MLflow stands out as the leading open source MLOps tool, and we strongly recommend its integration into your machine learning lifecycle. With its diverse components, MLflow significantly boosts productivity across various stages of your machine learning journey. The utilisation of MLflow is integral to many of the patterns we showcase in the MLOps Gym.
Built on top of OS MLflow, Databricks offers a managed MLflow service that focuses on enterprise reliability, security, and scalability. Among its many advantages, the managed version of MLflow natively integrates with Databricks Notebooks, making it simpler to kickstart your MLOps journey. For a detailed comparison between OS and Managed MLflow, refer to the Databricks Managed MLflow product page.
Although MLflow encompasses seven core components (Tracking, Model Registry, MLflow Deployment for LLMs, Evaluate, Prompt Engineering UI, Recipes, and Projects ) as of the current date (March 2024), our focus in this article will be on the initial five components. We chose these components because they are most effective in solving MLOps challenges for our customers with minimal friction.

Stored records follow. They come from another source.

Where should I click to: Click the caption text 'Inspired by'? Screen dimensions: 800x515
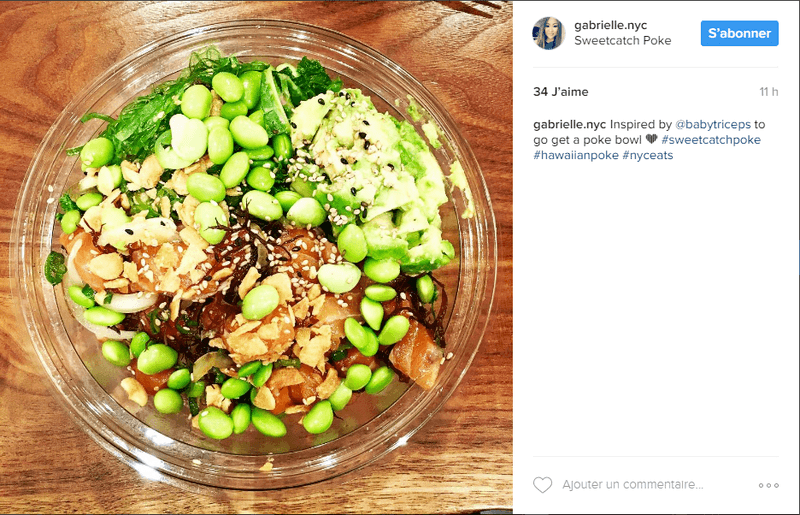point(641,125)
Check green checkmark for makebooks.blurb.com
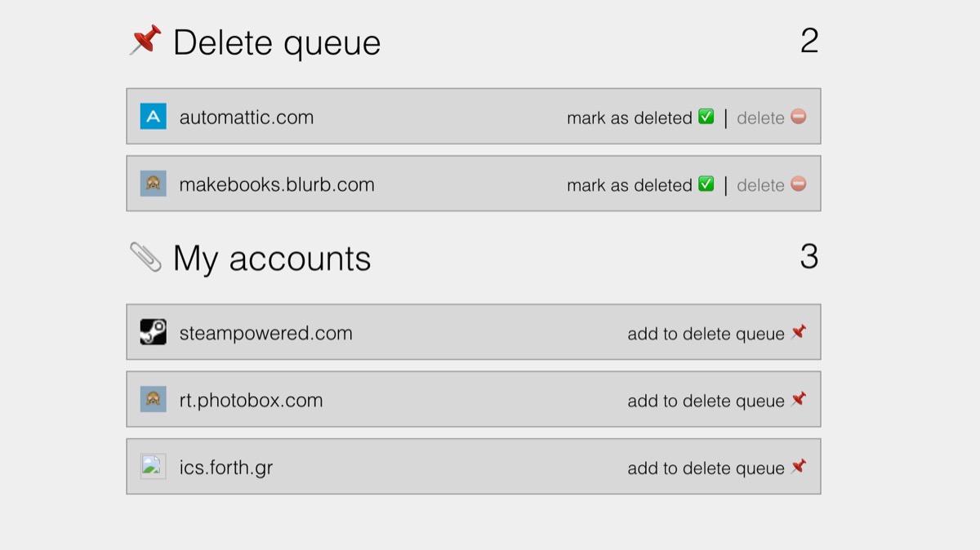 coord(706,184)
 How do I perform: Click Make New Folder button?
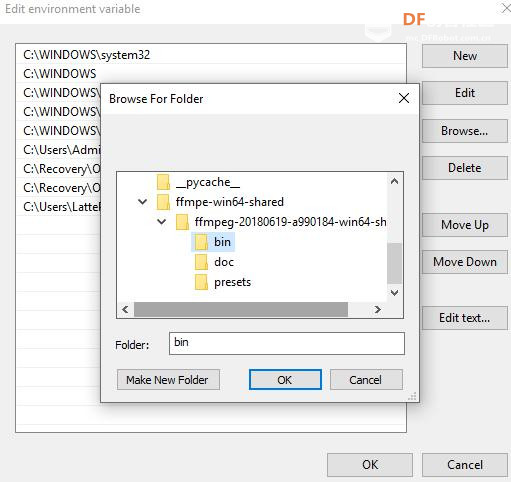pyautogui.click(x=168, y=380)
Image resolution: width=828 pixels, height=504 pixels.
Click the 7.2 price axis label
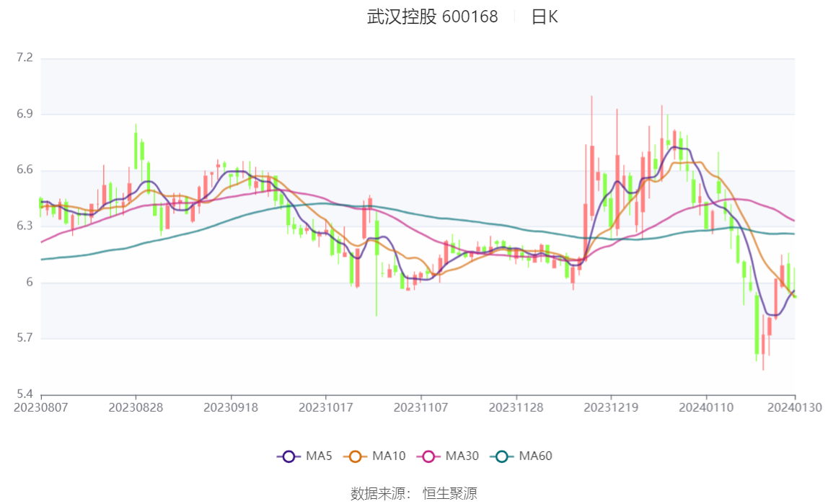[25, 58]
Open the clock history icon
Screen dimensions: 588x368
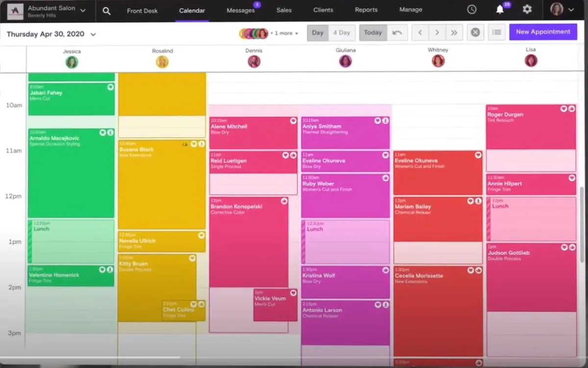coord(472,9)
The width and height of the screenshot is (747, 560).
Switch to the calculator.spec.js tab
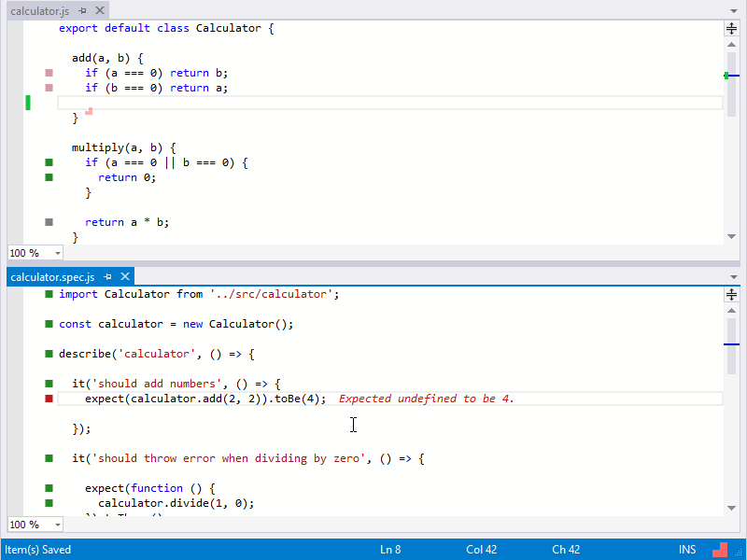(51, 276)
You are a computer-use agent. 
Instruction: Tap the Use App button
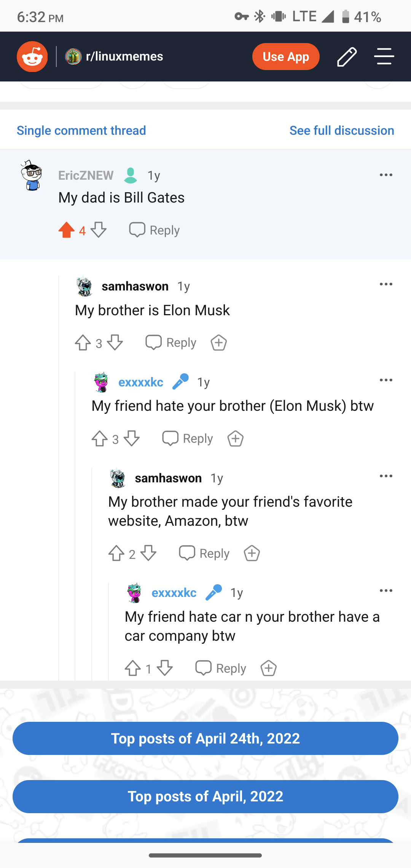pos(285,57)
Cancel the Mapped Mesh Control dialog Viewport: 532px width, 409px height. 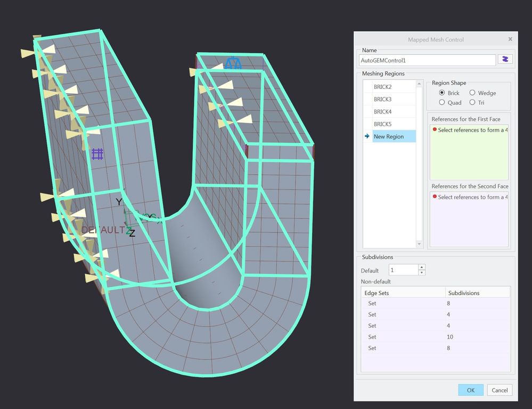(x=500, y=390)
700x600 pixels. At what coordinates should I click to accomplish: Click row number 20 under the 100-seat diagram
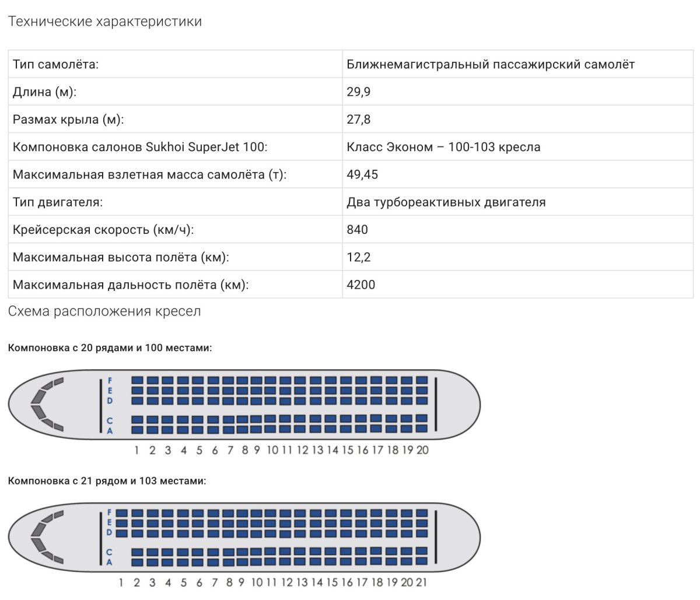click(x=422, y=450)
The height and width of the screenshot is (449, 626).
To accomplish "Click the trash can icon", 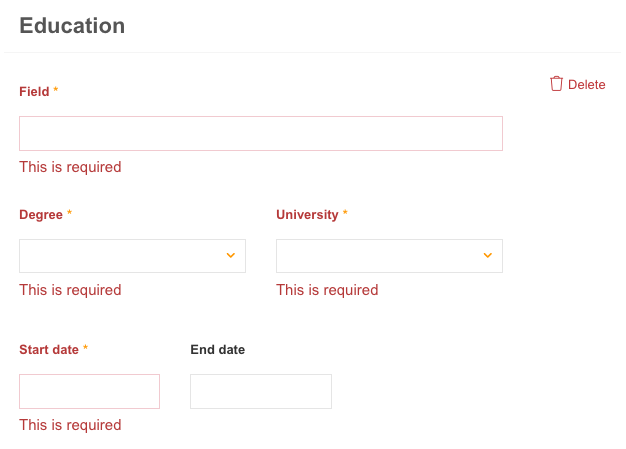I will (556, 84).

We will provide recommendations on when and how to leverage them effectively.
We have broken this guide to MLflow into three parts:
Here are our suggested steps for getting started with MLflow. Remember that in the remainder of this article, “MLflow” refers to the Databricks-managed version of MLflow.
As a companion to this article, we spoke to one of our most valued partners, Gavi Regunath, about this subject. You can watch the recording of that discussion on the Advancing Analytics YouTube channel.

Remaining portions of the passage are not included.